→ Exercise:
Whenever a line in this data holds the word "will", report that line in full.

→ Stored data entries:
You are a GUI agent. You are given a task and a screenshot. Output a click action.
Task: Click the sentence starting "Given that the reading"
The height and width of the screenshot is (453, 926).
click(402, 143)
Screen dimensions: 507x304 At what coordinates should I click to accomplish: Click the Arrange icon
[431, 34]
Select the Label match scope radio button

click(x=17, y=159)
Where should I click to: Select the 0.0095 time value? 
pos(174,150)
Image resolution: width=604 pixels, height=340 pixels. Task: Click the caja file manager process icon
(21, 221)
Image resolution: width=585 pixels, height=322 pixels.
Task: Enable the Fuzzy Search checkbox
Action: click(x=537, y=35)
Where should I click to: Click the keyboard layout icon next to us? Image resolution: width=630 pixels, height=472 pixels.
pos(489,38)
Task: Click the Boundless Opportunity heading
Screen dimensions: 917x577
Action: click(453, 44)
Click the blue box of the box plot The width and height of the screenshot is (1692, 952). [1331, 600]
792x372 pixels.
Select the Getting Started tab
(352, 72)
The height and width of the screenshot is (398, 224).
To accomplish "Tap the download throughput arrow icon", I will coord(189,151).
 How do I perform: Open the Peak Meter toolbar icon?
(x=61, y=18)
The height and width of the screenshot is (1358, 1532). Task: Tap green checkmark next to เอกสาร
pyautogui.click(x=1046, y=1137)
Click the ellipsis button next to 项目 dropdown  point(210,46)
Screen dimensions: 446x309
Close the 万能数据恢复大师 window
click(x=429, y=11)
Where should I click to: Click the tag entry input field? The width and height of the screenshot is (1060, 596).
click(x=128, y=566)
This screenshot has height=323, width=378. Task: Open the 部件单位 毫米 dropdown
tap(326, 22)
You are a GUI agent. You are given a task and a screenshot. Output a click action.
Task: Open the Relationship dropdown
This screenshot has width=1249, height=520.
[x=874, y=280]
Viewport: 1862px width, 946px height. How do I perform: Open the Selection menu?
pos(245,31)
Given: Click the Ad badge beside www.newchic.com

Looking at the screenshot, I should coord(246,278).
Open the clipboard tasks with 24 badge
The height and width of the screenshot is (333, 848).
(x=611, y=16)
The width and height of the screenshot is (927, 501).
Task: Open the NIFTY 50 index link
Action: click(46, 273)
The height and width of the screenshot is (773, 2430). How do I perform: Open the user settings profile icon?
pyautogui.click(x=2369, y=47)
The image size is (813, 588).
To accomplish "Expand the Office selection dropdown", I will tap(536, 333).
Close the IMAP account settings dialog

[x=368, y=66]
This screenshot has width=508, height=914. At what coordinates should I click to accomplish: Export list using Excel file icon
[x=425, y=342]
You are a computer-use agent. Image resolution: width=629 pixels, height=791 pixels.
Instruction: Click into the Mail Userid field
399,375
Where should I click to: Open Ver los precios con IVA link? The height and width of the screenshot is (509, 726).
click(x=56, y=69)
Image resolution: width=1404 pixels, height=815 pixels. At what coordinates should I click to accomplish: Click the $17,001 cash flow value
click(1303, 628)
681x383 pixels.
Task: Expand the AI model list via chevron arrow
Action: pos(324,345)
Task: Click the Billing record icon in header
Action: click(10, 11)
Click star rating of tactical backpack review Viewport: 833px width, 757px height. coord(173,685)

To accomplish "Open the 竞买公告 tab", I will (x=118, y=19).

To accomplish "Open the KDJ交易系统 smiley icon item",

→ Answer to the problem:
To accomplish "Tap the download throughput arrow icon", I will coord(189,151).
To accomplish "Expand the Office selection dropdown", I will tap(536, 333).
To accomplish "Open the 竞买公告 tab", I will (x=118, y=19).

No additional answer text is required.